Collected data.

════════════════

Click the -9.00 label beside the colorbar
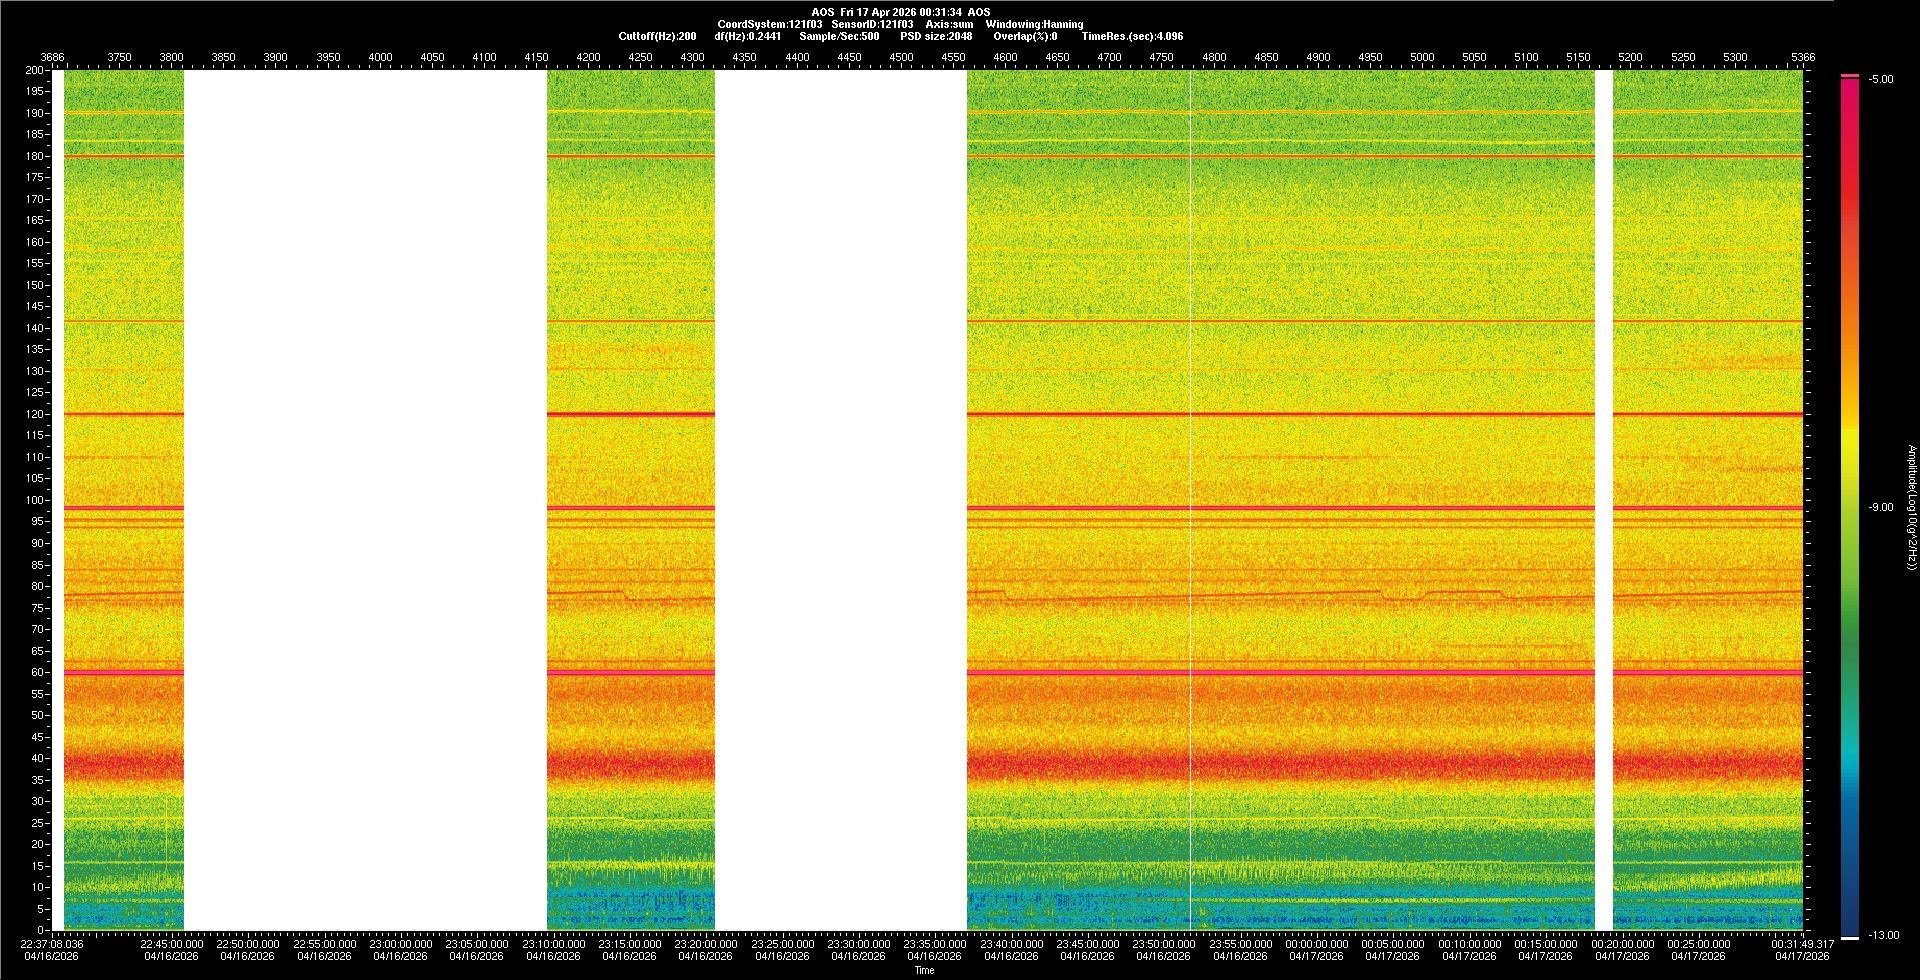Screen dimensions: 1920x980 pyautogui.click(x=1881, y=508)

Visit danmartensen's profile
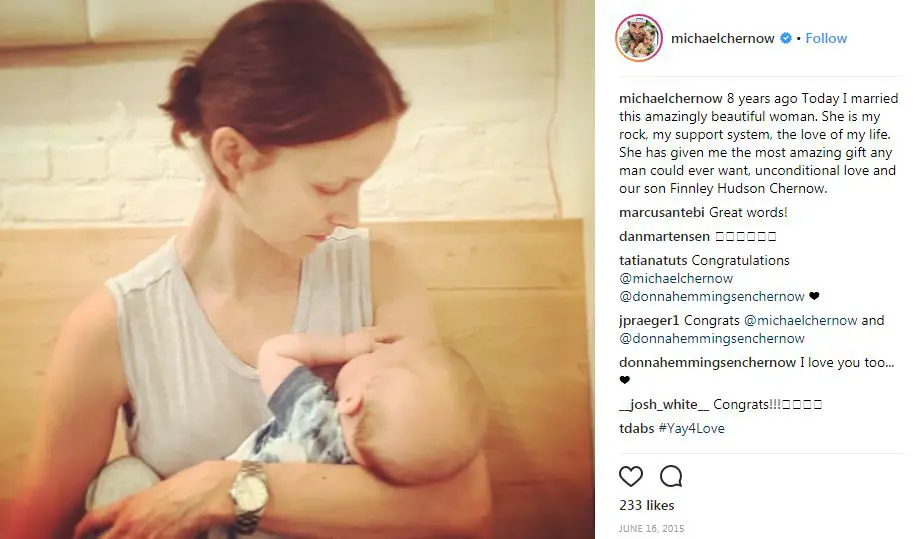(664, 236)
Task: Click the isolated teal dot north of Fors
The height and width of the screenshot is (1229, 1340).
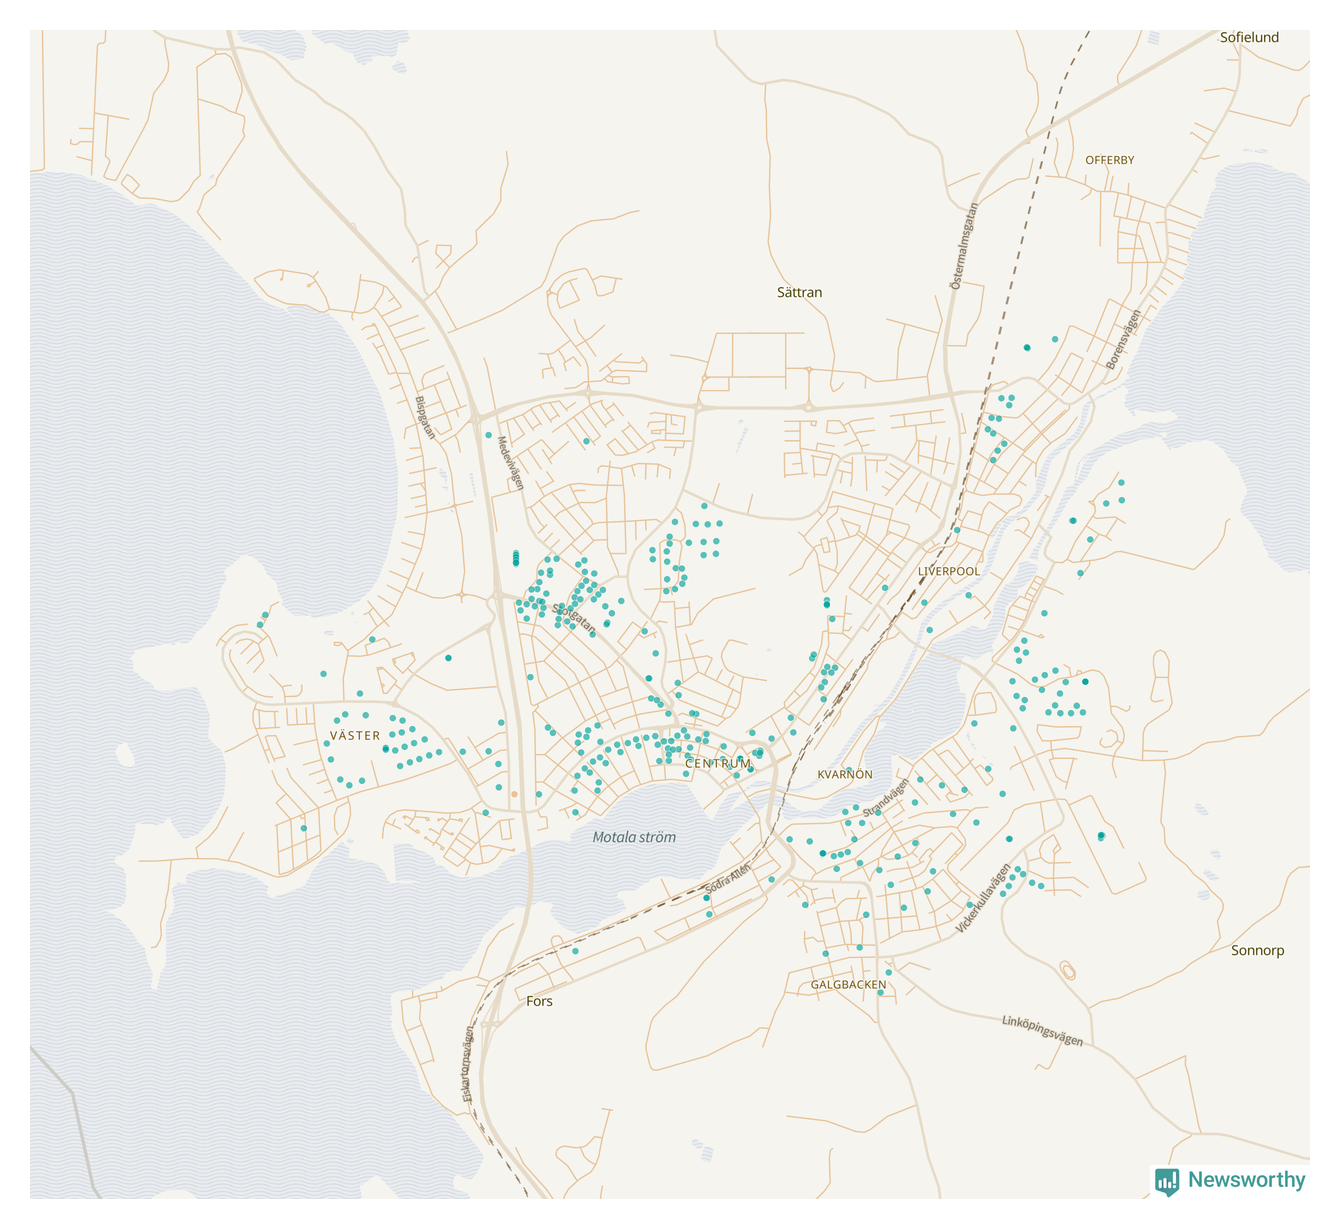Action: pos(575,951)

════════════════

TASK TO CARRY OUT. Reproduce all of the entries above word for word, but leave out their pictures.

RESULT BELOW.
Click the -9.00 label beside the colorbar
Screen dimensions: 1920x980 pyautogui.click(x=1881, y=508)

Visit danmartensen's profile
(664, 236)
Task: Click the isolated teal dot north of Fors
The height and width of the screenshot is (1229, 1340).
Action: pos(575,951)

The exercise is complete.